I love the 690’s! They arent really that special, and no you wont notice a huge difference, but they are excellent quality and you can get any accessory you could ever want. I have one that is about 15-20 years old, and just bought a new one about 6 months ago, they are identical. when you have a good design, you never change. oh, and that oldy still spins like a top, the only thing I have ever had to fix is the rubber cord connector, just because the rubber was dried out and cracked. I like that you can get all the different bases for a single motor, saving money. I will say that the one thing lacking on the 690 is a spindle lock, so you have to use 2 wrenches to change bits, but you get used to that. I have had the spindle locks on others wear out, or the spring fail, and it catches while using (not a fun experience). I’m guessing the simpler design is one reason they last so long.
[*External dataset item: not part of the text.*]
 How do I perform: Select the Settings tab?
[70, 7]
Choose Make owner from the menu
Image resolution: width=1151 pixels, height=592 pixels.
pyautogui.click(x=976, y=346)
If you are going to set up a router table, I would go for a more powerful router, but otherwise, I think it is the ideal balance of power and weight for handheld use, I have never wanted any more power than this in my hands. In my experience, if the cutter needs more power than this, it is either dull, or big enough that you should not be using it in a handheld IMHO.

View ajosephg's profile


1880 posts in 3587 days

#13 posted 04-05-2011 06:56 PM

Not familiar with the Craftsman, but if it won’t accept 1/2 inch bits, that would be another major reason to buy the PC. I have the PC with a fixed and a plunge base, and it is my favorite.

-- Joe

View Cato's profile


701 posts in 3339 days

#14 posted 04-06-2011 12:52 AM

I have the PC 690 with fixed, D, and plunge base, and like others have said I have used it a lot all in the hand held mode.

For my router table I have a Bosch 1617EVS with 2 bases and it does a great job and has a bit more power, but the PC 690 is so versatile and really does almost everything I need in routing. It is reallly a good solid choice in routers.